3. Add alias definition when creating index

PUT twitter
{
    "aliases" : {
        "alias_1" : {},
        "alias_2" : {
            "filter" : {
                "term" : {"user" : "kimchy" }
            },
            "routing" : "kimchy"
        }
    }
}

4. Description of the result returned when creating the index

5. Get Index view index definition information

GET /twitter, you can get multiple indexes at a time (separated by commas) to get all indexes_ All or wildcard*

GET /twitter/_settings

GET /twitter/_mapping

6. Delete index

DELETE /twitter

explain:

You can delete multiple indexes at once (separated by commas) and delete all indexes_ All or wildcard*

7. Judge whether the index exists

HEAD twitter

HTTP status code indicates that the result 404 does not exist and 200 does not exist

8. Modify the settings information of the index

The index setting information is divided into static information and dynamic information. Static information cannot be changed, such as the number of slices of the index. Dynamic information can be modified.

REST access endpoint:
/_ settings updates the of all indexes.
{index}/_settings updates the settings of one or more indexes.

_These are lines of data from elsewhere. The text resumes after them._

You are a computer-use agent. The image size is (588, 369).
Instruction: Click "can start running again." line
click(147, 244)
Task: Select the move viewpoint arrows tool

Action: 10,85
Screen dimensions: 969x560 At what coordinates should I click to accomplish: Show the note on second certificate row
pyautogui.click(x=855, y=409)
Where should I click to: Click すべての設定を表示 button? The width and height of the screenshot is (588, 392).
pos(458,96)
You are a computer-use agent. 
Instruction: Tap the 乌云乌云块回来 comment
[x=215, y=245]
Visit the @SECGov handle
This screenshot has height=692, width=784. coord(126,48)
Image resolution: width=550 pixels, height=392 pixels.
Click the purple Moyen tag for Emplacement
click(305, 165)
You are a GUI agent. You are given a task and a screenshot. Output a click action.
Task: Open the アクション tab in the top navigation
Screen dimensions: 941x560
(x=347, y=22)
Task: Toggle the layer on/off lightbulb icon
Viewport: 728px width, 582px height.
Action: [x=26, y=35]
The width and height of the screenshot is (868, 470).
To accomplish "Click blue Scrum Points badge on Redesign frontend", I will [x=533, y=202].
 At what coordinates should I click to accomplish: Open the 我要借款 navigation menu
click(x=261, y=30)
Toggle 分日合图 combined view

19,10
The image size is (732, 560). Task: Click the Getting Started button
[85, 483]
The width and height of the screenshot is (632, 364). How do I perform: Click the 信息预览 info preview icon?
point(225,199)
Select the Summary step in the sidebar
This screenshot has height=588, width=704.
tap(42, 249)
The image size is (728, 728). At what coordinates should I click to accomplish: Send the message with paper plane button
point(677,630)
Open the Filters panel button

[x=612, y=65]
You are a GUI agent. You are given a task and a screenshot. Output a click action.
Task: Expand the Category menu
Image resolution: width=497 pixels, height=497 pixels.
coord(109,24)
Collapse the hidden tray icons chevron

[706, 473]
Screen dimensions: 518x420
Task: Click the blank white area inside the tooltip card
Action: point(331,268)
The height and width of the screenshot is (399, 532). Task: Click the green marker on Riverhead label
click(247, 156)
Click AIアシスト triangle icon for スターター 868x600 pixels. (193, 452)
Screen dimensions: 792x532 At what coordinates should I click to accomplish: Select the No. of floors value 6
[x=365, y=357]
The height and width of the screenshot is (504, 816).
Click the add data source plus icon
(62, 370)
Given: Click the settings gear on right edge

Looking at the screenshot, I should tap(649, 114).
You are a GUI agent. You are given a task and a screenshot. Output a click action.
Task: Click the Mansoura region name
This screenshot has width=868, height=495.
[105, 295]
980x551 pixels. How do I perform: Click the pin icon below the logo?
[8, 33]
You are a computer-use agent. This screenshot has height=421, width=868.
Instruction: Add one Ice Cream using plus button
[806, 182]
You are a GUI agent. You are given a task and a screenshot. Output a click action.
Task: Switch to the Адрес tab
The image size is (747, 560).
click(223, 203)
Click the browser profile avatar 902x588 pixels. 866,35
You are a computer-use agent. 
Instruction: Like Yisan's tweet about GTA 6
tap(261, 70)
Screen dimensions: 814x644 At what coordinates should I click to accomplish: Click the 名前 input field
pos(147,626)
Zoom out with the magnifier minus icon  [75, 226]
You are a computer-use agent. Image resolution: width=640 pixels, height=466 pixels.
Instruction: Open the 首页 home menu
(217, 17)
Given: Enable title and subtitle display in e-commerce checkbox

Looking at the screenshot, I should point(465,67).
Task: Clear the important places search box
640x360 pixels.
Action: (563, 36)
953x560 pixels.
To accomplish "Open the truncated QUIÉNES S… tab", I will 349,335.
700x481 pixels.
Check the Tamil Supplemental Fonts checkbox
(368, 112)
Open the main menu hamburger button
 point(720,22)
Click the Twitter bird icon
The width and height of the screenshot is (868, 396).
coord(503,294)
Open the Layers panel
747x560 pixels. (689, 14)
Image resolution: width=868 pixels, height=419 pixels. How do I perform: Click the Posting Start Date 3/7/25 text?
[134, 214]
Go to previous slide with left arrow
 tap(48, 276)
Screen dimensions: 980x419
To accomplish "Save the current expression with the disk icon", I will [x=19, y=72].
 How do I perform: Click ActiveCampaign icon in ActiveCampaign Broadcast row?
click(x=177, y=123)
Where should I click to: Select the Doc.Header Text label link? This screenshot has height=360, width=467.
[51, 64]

For detailed setting items, please refer to: https://www.elastic.co/guide/en/elasticsearch/reference/current/index-modules.html#index-modules-settings

9. Modify the number of backups

PUT /twitter/_settings
{
    "index" : {
        "number_of_replicas" : 2
    }
}

10. Set back to the default value and use null

PUT /twitter/_settings
{
    "index" : {
        "refresh_interval" : null
    }
}

11. Set the reading and writing of the index

index.blocks.read_only: if set to true, the index and the metadata of the index are only readable
index.blocks.read_only_allow_delete: set to true. It can be deleted when it is read-only.
index.blocks.read: if set to true, it is not readable.
index.blocks.write: if set to true, it cannot be written.
index.blocks.metadata: if set to true, the index metadata is unreadable.

12. Index template

When creating an index, it may be tedious to write definition information for each index. ES provides the function of index template, so that you can define an index template. In the template, you can define settings, mapping and a pattern definition to match the created index.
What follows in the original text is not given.